American metalcore band

Hollow Front is an American metalcore band from Grand Rapids, Michigan, formed in 2016. The band currently consists of vocalist Tyler Tate, guitarists Lee Albrecht and Dakota Alvarez, drummer Frankie Mish, and bassist Davion Cuttler.

==History==
Formed in 2016, the band released their debut EP Homewrecker in 2017, followed by Still Life the following year. In 2019, they released their debut studio album Loose Threads. They next released The Price of Dreaming in 2022. That year, the band was involved in a bus accident, with Davion Cuttler suffering a clavicle injury. On April 27, 2022 the band announced that drummer Devin Attard had left the band.
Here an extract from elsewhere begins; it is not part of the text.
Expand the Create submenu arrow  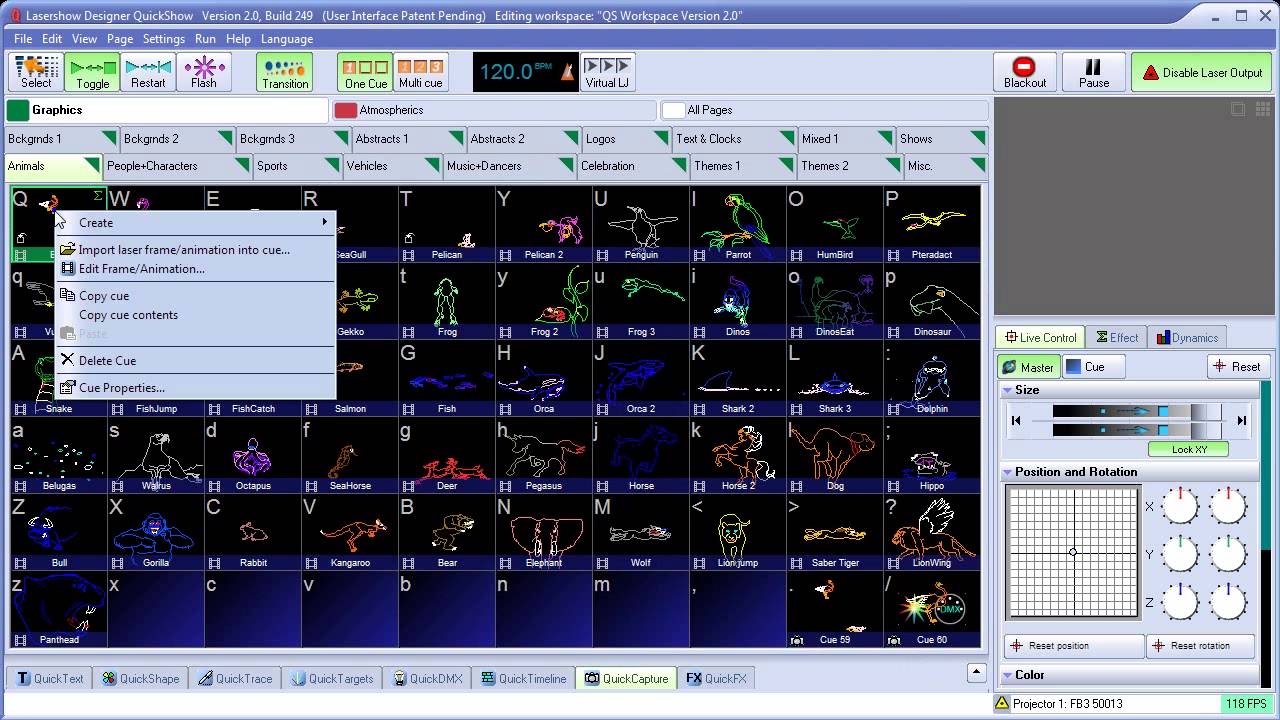(x=324, y=222)
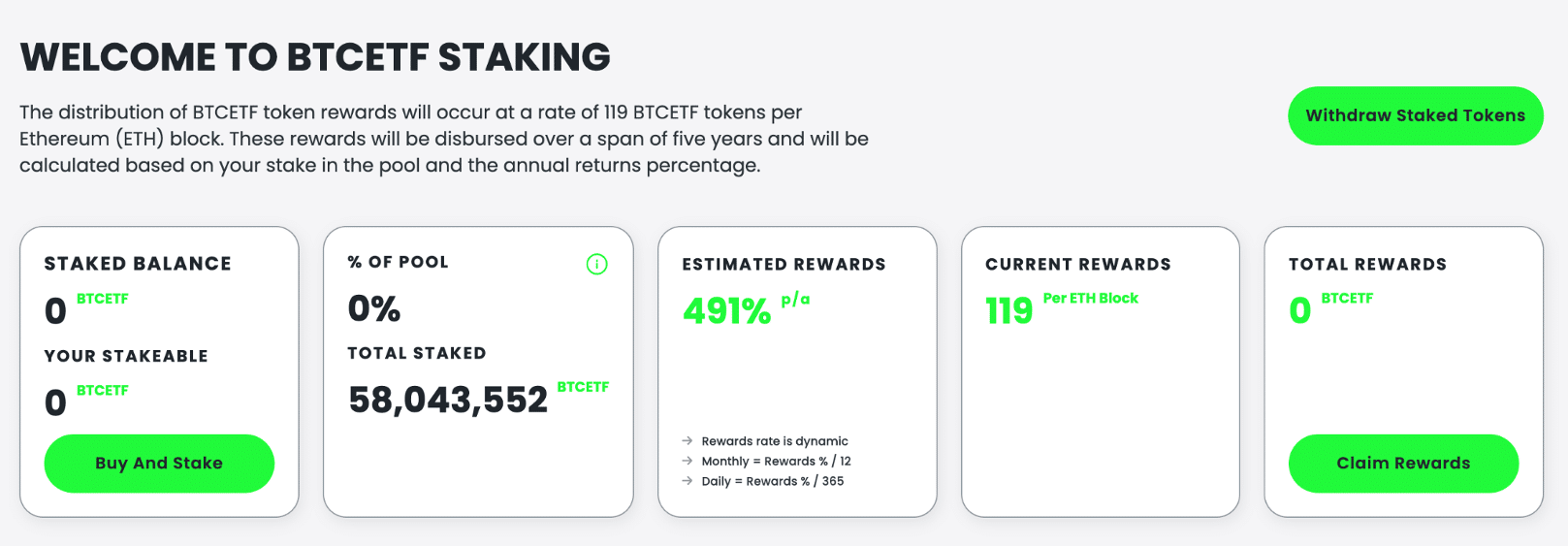Screen dimensions: 1568x546
Task: Click the 58,043,552 total staked amount
Action: (x=448, y=400)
On October 27, 2023, they released their third album, The Fear of Letting Go. The album included singles "Letting Go", "We're All Left Suffering", "Breaking Teeth", and "Will I Run". Two of the songs on the album still featured former guitarist & clean vocalist Dakota Alvarez despite his departure from the band in 2023.

On June 11, 2024, Hollow Front released single, "Save Yourself". On September 3, they released "Hold Me Down". On October 22, they released "Cast Out".

On January 30, 2026 Hollow Front released a single and accompanying music video "To The Ashes".

== Band members ==

Current
- Tyler Tate - lead vocals (2016–present)
- Lee Albrecht - guitar (2021–present)
- Frankie Mish - drums, clean vocals (2024–present)
- Davion Cuttler - bass (2024–present)
- Dakota Alvarez - guitar, clean vocals (2018–2023, 2026–present)

Former
- Brandon Rummler - bass (2016–2023)
- Devin Attard - drums (2019–2022)
- Cody Davis - drums (2016–2019)
- Jordan Stewart - guitar (2016–2018)
- Josh McCormack - guitar (2016–2017)

Timeline

==Discography==
===Albums===
- Loose Threads (2019)
- The Price of Dreaming (2022)
- The Fear of Letting Go (2023)

===EPs===
- Homewrecker (2017)
- Still Life (2018)

===As a Featured Artist===
- Sleepwalking by Never Back Down (2024)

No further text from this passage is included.